__PROBLEM DESCRIPTION__. One number is the whole answer: how many lines of the records include "Expand".

##### DATA SHOWN #####

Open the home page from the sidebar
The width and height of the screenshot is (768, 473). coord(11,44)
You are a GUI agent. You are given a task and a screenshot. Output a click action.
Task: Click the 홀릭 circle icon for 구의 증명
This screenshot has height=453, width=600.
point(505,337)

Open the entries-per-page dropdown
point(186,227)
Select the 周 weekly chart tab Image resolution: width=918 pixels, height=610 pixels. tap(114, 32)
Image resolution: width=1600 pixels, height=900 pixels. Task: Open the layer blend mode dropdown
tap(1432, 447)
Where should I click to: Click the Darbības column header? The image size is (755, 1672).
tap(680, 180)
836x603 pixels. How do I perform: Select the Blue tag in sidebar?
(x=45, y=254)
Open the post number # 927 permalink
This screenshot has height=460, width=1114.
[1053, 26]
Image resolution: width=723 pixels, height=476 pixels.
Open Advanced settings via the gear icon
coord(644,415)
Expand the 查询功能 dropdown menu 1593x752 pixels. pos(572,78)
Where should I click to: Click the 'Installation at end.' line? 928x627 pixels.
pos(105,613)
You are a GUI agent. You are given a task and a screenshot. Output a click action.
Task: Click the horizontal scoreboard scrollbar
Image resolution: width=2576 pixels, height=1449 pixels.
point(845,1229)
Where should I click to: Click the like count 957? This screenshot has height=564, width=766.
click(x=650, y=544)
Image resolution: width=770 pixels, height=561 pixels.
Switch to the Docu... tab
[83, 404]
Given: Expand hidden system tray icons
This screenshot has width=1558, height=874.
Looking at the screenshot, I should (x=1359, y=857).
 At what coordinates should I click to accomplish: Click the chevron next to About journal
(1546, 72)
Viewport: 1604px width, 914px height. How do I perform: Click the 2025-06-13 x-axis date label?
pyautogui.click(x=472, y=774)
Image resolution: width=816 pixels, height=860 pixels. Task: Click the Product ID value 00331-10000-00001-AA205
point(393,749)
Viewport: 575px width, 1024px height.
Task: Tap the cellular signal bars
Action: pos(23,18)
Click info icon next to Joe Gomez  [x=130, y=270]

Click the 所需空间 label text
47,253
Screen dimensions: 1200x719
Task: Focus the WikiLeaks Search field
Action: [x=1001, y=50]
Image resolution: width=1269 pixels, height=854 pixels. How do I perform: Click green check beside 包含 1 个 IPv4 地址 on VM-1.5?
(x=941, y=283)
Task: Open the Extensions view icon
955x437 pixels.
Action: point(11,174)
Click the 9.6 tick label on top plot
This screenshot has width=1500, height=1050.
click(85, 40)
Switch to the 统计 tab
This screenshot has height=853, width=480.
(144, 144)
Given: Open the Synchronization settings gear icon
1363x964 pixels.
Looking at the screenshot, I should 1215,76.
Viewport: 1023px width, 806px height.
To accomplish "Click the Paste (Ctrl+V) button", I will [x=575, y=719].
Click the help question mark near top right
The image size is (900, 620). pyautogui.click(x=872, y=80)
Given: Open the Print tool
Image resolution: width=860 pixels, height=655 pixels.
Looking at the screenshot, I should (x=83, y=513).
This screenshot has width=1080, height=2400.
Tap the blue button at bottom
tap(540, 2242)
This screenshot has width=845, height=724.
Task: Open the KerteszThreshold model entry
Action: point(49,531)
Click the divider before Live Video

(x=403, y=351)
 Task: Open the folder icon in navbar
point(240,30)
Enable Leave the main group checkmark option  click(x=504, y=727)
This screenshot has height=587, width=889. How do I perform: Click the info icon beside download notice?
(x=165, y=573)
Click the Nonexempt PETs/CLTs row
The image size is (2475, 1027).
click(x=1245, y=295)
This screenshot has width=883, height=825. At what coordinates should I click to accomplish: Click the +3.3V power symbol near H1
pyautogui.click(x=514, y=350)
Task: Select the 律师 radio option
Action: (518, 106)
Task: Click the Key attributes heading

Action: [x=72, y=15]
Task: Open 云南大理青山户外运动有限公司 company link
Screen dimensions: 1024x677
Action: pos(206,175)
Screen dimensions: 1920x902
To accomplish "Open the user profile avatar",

#####

__WRITTEN RESPONSE__. 2